The Indian government has taken a significant step to tackle the rising threat of artificial intelligence (AI)-generated content such as deepfakes. On October 22, 2025, the Ministry of Electronics and Information Technology (MeitY) released draft amendments to the Information Technology (Intermediary Guidelines and Digital Media Ethics Code) Rules, 2021 that aim to strengthen regulation of synthetically generated media and ensure greater transparency on digital platforms.

Key Changes Proposed

Defining and Labelling Synthetic Content

The draft introduces a clear definition of “synthetically generated information”, content that is created, modified or altered algorithmically to appear authentic. To enhance visibility of such content, platforms will be required to display a marker covering at least 10 % of the surface area of a visual (or during the first 10 % of playback of an audio clip) marking it as synthetic.
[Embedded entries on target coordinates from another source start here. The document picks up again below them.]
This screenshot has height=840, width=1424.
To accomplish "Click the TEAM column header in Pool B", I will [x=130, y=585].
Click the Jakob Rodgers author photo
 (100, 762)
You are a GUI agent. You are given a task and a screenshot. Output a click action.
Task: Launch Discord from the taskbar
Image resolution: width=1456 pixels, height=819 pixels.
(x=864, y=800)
User Declarations & Platform Duties

The rules require users to declare whether uploaded content is AI-generated. Large social media intermediaries (SSMIs) will also need to deploy “reasonable and proportionate technical measures” to verify these declarations. If such declarations or labels are missing, platforms may remove content.
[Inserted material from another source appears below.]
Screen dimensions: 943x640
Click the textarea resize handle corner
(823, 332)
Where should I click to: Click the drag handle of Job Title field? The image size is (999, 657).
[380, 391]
Metadata, Traceability and Accountability

The draft mandates embedding non-removable metadata or identifiers within synthetic media so that tracing is possible. Platforms are barred from modifying or removing these identifiers.

Why the Move?

With the rapid proliferation of generative AI tools, concerns have mounted over deepfakes, impersonation, election interference and online misinformation. India’s nearly one-billion internet-user population makes it especially vulnerable. MeitY notes that current tools struggle to detect these threats early, and legacy moderation approaches are inadequate for the AI-era.
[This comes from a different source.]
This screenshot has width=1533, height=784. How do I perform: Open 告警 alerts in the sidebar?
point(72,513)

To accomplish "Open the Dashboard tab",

Potential Impact & Industry Reactions

Benefits

  • Users will have clearer signals distinguishing real from AI-generated content, aiding informed decisions.
  • Platforms will gain legal clarity on their obligations, allowing more structured compliance and safer harbour provisions.

Challenges

  • Experts caution that the definition of synthetic content is broad enough to potentially include benign edits or user-generated remixes.
  • Technical and operational burdens for platforms: verifying user declarations, embedding identifiers and labelling large volumes of content may prove challenging.
  • Risk of overreach: Some worry the regulation could inadvertently curb creative expression, satire or remix culture if applied too rigidly.

Next Steps & Timeline

The draft amendment is open for public and industry feedback until November 6, 2025, after which final rules will be formalised. Platforms, content creators and intermediaries are expected to start preparing their systems for compliance in advance of enforcement.